> **WORK REQUEST**
Repeat exactly the line with "Screen dimensions: 1275x952" and each line after it to the end of the data below; pictures stay out.

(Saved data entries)

============================================================

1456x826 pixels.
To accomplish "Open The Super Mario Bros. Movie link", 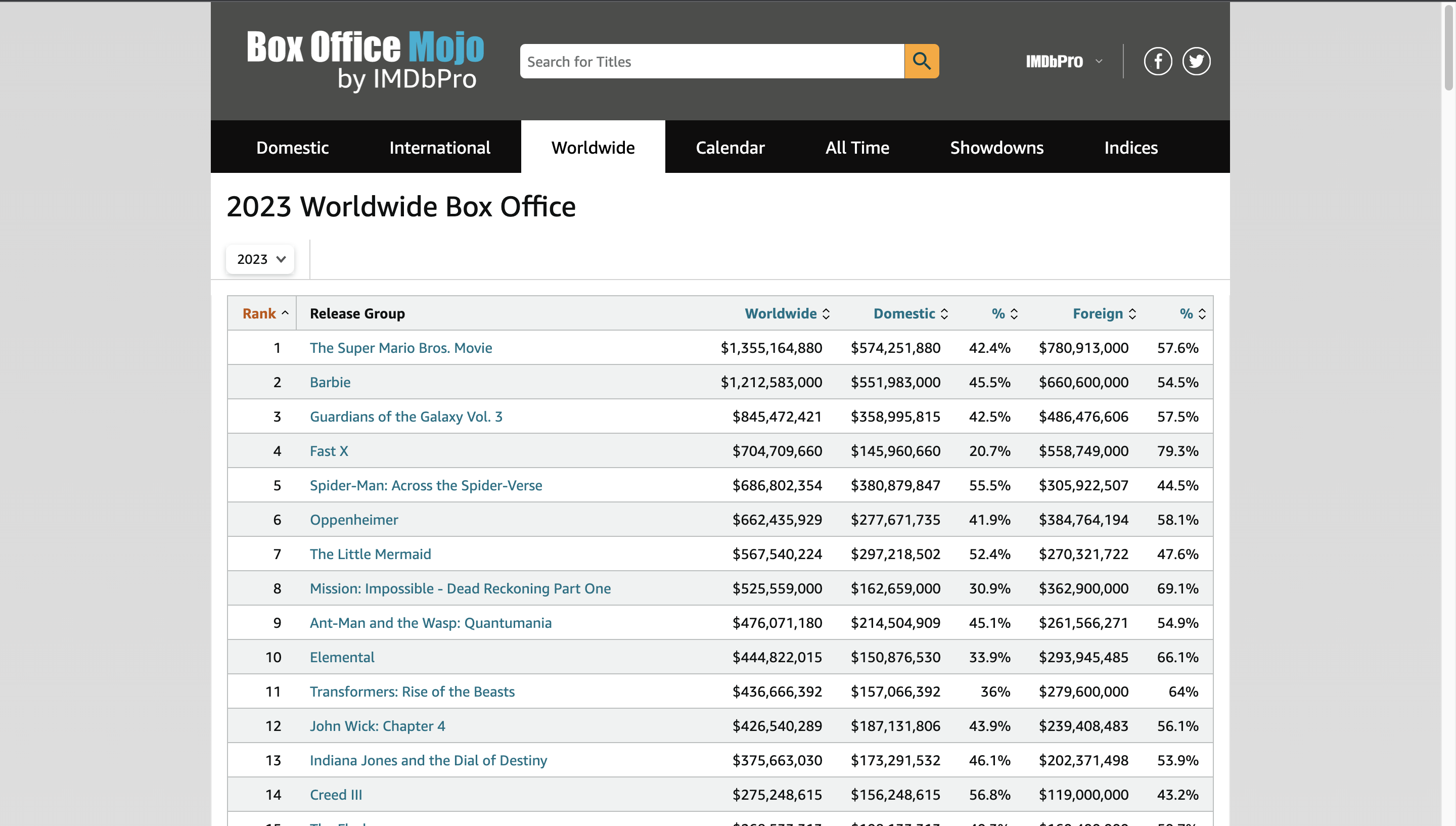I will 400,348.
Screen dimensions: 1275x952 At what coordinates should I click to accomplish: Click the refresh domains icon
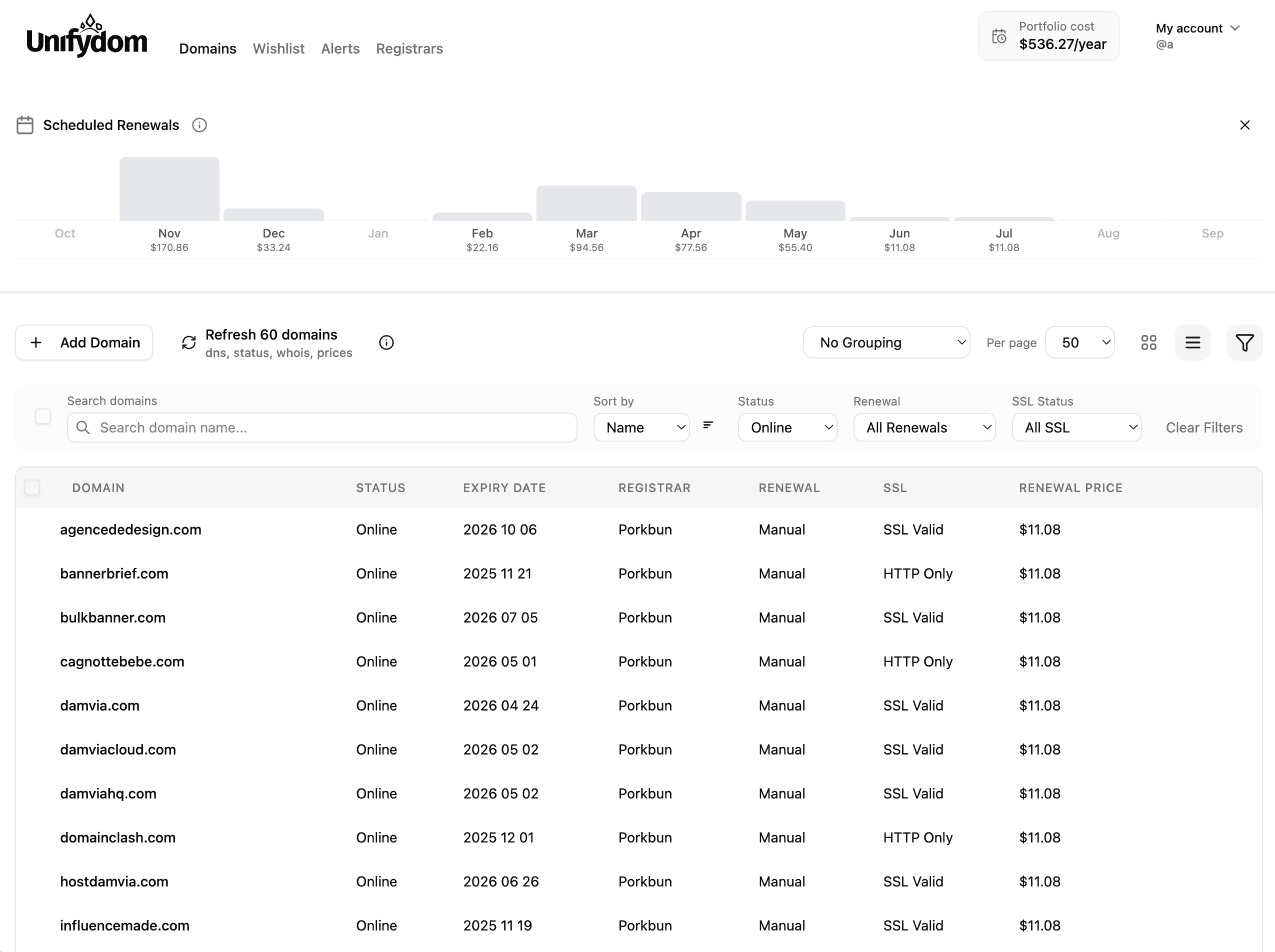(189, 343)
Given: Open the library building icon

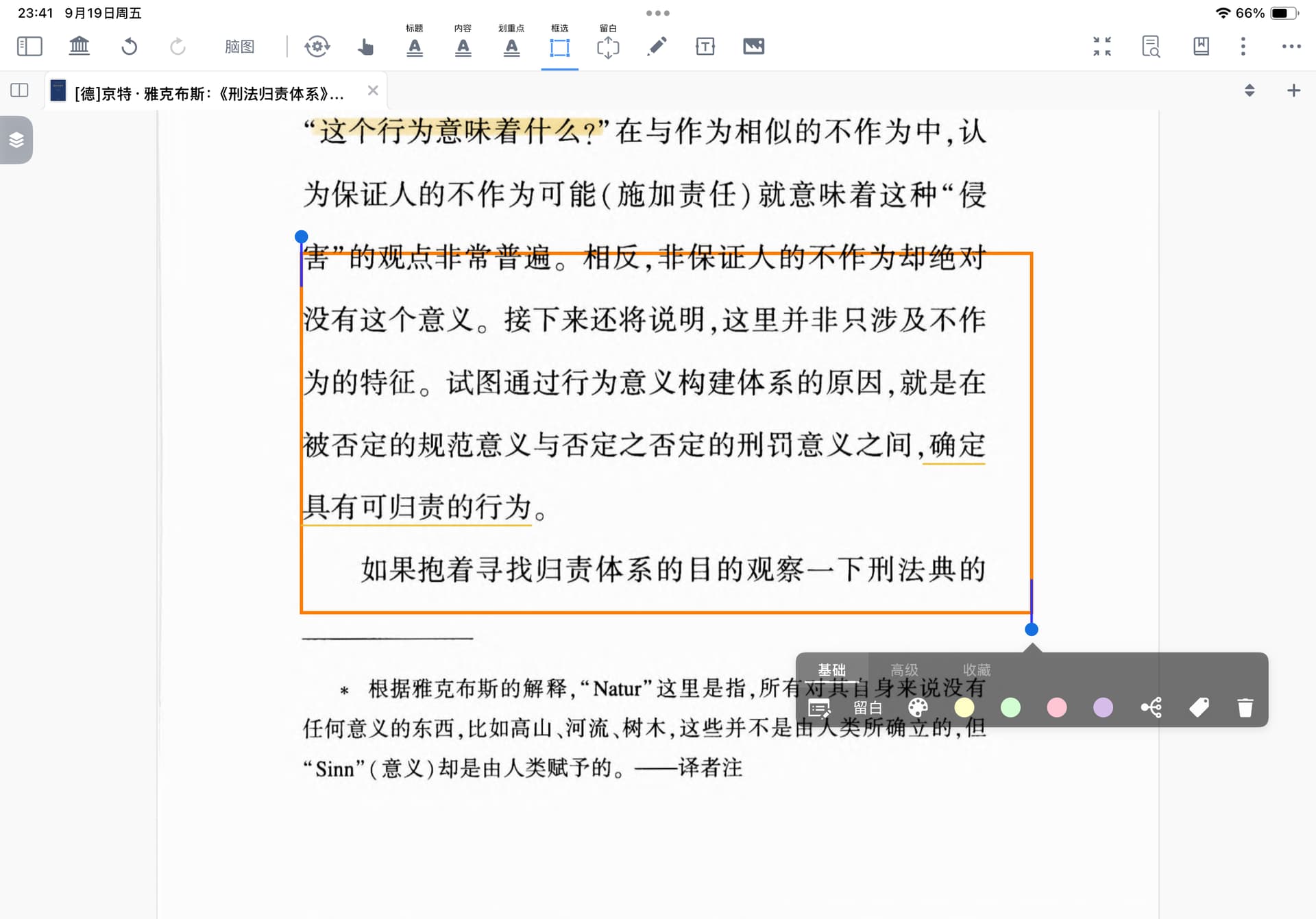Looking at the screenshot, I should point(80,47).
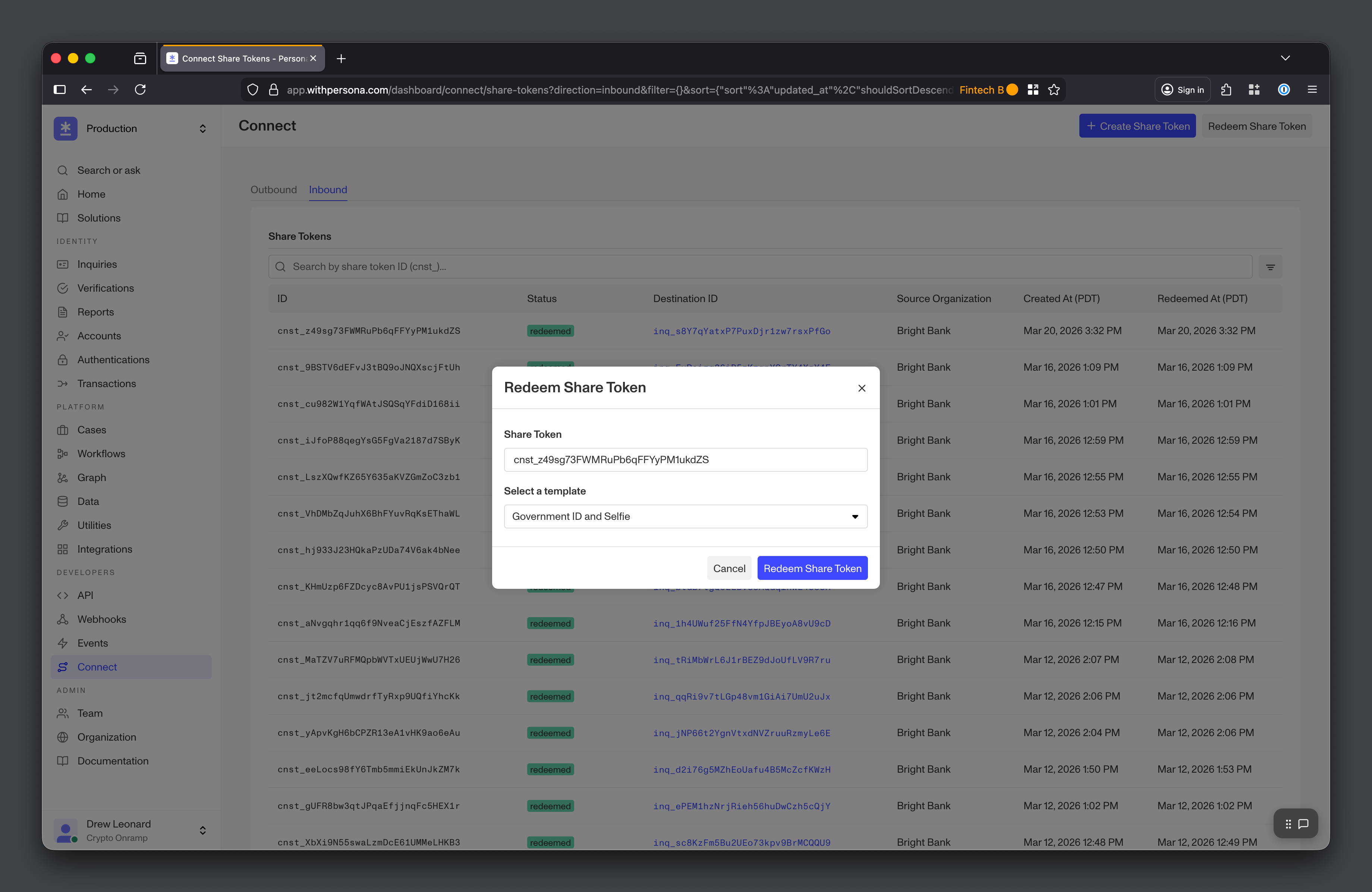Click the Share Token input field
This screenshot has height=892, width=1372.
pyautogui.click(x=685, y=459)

============================================================

> **WRITTEN RESPONSE**
Screen dimensions: 1275x952 At what coordinates should I click to accomplish: Click the refresh domains icon
(189, 343)
Given: Open the library building icon

Looking at the screenshot, I should point(80,47).
Click the Share Token input field
This screenshot has height=892, width=1372.
pyautogui.click(x=685, y=459)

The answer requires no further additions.